From outer space

On a quiet evening in February 2021, a meteor hurtled through space before smashing into a nondescript driveway in Winchcombe, Gloucestershire. With the remains likely to hold secrets from before the solar system existed, excited scientists scrambled to collect every fragment and dust particle. Meanwhile, another chunk was found to have landed safely in a nearby field.

Most meteorites come from asteroids: rocky objects left over from the formation of the solar system that orbit the Sun. When a piece of an asteroid, a meteoroid, enters the Earth’s atmosphere, it heats up, producing a bright light in the sky called a meteor. Meteoroids that survive the fiery journey to land on Earth’s surface are known as meteorites.

Several types of meteorite are found on Earth. Iron meteorites represent the cores of planets, achondrites the silicate crusts, while chondrites come from the oldest rocks that never melted. The Winchcombe meteorite is a rare type known as a carbonaceous chondrite, the first of its kind to land in the UK. Often described as time capsules from the beginning of the solar system, carbonaceous chondrites are the most pristine meteorites. Containing a mixture of minerals and organic compounds, they can provide unique information on how water and life’s building blocks reached Earth.

‘We can’t easily sample the core and mantle of our own planet and Earth is constantly evolving due to plate tectonics,’ explains Chelsea Sutcliffe, a research associate at the University of Toronto in Canada. ‘Because of the generation of new crust, we can’t use Earth’s rock record to look back further than three billion years ago. Instead, we can use meteorites as the original reference points to understand how planets evolve and what chemical processes shaped the Earth into the differentiated and chemically complicated planet that it is today.’ Analysing tiny calcium–aluminium inclusions in chondrites has allowed scientists to date the solar system to approximately 4.6 billion years, she says.

Soluble salts

Luke Daly, a lecturer in planetary geoscience at the University of Glasgow, was in the search party for the intact Winchcombe meteorite, although his partner Mira Ihasz was lucky enough to be the one to spot it. ‘One reason that this meteorite is so exciting is because we got to it so quickly and so there are minerals – salts – in it that we don’t normally see,’ says Luke. Water soluble substances soon disappear from meteorites exposed to the weather.

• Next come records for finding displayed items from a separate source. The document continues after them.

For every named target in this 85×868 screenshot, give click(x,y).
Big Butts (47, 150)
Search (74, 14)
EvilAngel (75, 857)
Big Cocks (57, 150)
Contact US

There have been very few studies on meteorite salts, but in 2018 a team led by Queenie Chan at Royal Holloway, University of London analysed sodium chloride and potassium chloride crystals in meteorites found in the US and North Africa in 1998.

The study was the first to analyse organic compounds trapped inside salt crystals, giving a snapshot of the fluid that would have percolated through the asteroids half a billion years ago. It revealed that the crystals hosted an ‘extensive variety’ of organics, suggesting that the original parent asteroid contained a combination of precursor molecules for complex chemical reactions to occur. ‘Hopefully, they will see similar salt crystals in Winchcombe and be able to get another insight into what the fluid composition was like on these asteroids,’ says Luke.

Stardust

Queenie’s team is now part of a Winchcombe consortium study, with London’s Natural History Museum handing out samples. Luke’s team is also taking part and will analyse meteorite ‘presolar grains’ that predate our solar system – otherwise known as stardust – in a bid to find out how the parent asteroid evolved. They plan to use a technique called nanoscale secondary ion mass spectrometry (nanoSIMS) at the Open University to map isotopes such as oxygen.

The team are on the lookout for anomalies suggesting that grains did not form in our ‘relatively isotopically homogenous’ solar system. Pre-solar grains are very isotopically different, Luke explains. ‘You can do a map with a nanoSIMS instrument and see super-bright hotspots of huge enrichment or depletion in oxygen-18 or oxygen-16. It looks nothing like anything in our solar system.’

Preliminary data suggest that the Winchcombe meteorite may contain more than one rock type. ‘It looks like a hotchpotch of different water-rich early asteroid bits,’ says Luke. The thinking is that it may have resulted from a series of different asteroid collisions. ‘By looking at the differences in chemistry, mineralogy and isotopes we can start piecing the puzzle back together.’

‘Planetary science is in a second golden age. The first golden age was when Apollo came back from the Moon and everyone was really excited about new samples,’ says Luke. Analytical techniques such as mass spectrometry are ‘so good now’. Not only are new tools coming online that people hadn’t thought of applying to rocks before, but space missions are also getting more ambitious. ‘It’s a really exciting time in be in planetary science.’